TASK DESCRIPTION
Only the lines from the one holding "Select the With ATR exit header" to the final line of the material below belong in the answer, transcribed exactly.

ENTRIES SHOWN
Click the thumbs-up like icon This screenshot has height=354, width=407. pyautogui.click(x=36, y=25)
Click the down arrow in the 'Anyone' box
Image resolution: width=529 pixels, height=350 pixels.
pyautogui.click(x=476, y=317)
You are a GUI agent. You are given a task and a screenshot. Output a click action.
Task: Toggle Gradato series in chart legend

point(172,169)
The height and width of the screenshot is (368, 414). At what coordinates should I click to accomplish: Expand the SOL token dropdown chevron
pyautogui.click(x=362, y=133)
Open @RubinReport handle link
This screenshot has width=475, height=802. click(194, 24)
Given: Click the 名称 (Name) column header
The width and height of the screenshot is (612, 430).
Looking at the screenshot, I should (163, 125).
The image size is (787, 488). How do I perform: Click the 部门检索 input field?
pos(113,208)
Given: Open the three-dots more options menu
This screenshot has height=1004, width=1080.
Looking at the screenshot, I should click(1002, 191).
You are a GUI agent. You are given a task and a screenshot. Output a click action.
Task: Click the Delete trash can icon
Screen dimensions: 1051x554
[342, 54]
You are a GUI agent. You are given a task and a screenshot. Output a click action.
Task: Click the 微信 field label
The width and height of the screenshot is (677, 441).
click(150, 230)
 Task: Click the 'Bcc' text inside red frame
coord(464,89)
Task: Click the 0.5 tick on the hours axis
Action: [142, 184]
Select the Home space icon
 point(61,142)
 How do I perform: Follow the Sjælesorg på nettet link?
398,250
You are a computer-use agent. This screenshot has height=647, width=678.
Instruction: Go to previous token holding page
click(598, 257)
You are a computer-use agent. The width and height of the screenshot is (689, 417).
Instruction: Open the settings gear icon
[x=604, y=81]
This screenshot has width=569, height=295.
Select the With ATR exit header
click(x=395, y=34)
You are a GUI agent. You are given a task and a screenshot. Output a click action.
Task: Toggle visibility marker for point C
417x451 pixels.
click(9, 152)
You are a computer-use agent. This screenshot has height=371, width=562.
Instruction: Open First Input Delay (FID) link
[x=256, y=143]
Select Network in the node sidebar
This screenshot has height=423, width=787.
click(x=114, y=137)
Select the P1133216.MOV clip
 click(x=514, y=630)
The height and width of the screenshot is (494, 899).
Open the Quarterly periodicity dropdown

TASK SOLUTION
Select the With ATR exit header
click(x=395, y=34)
You are a GUI agent. You are given a task and a screenshot. Output a click action.
Task: Toggle visibility marker for point C
417x451 pixels.
click(9, 152)
You are a computer-use agent. This screenshot has height=371, width=562.
Instruction: Open First Input Delay (FID) link
[x=256, y=143]
Select Network in the node sidebar
This screenshot has height=423, width=787.
click(x=114, y=137)
Select the P1133216.MOV clip
 click(x=514, y=630)
The height and width of the screenshot is (494, 899).
Open the Quarterly periodicity dropdown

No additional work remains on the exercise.